Runaway was also described in implantable cardioverter defibrillator patients due to crystal oscillator failure[2].

Today, pacemakers and defibrillators have security designed to prevent runaway: the presence of a maximum rate, hermetic sealing, and a decrease in pulse amplitude at high rates with concomitant loss of capture. Despite these measures, correct performance of the pacemaker below the security battery voltage is not guaranteed[5].

Even though the potential runaway hazard is induction of ventricular fibrillation or other ventricular arrhythmias, loss of capture and bradyarrhythmias or asystole in pacemaker-dependent patients must also be considered.

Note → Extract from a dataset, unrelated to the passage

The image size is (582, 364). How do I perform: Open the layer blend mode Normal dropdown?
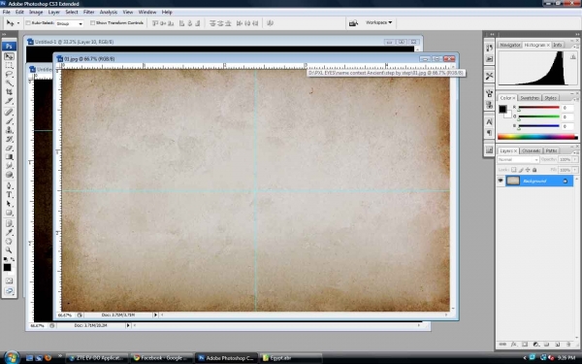518,160
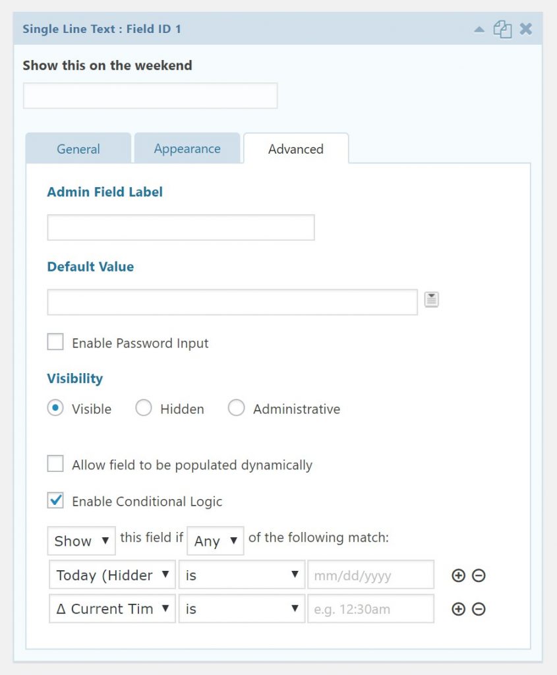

The patients in this report did not have frequent follow-up visits after implantation. In fact, it was impossible to determine the presumed replacement period.

Patients were almost asymptomatic at rest so no active measure was taken at day 1. Pacemakers were replaced on the day after admission. The most appropriate behaviour should have been urgent pacemaker removal because, as mentioned earlier, during runaway periods ventricular arrhythmias might occur. Furthermore, intermittent capture could induce subsidiary foci suppression by overdrive pacing and the bradycardia in the complete heart block can provoke “torsade de pointes”.

This potentially lethal phenomenon can be avoided by having appropriate follow-up. We presume that there might have been other cases which were not identified because their first episode was lethal.

Conclusions

The runaway phenomenon is associated with very low battery voltage together with late pacemaker replacement.

It is a potentially lethal clinical entity.

Few reports do not mean an absence of this phenomenon.

Appropriate follow-up programmes will prevent future pacemaker failures.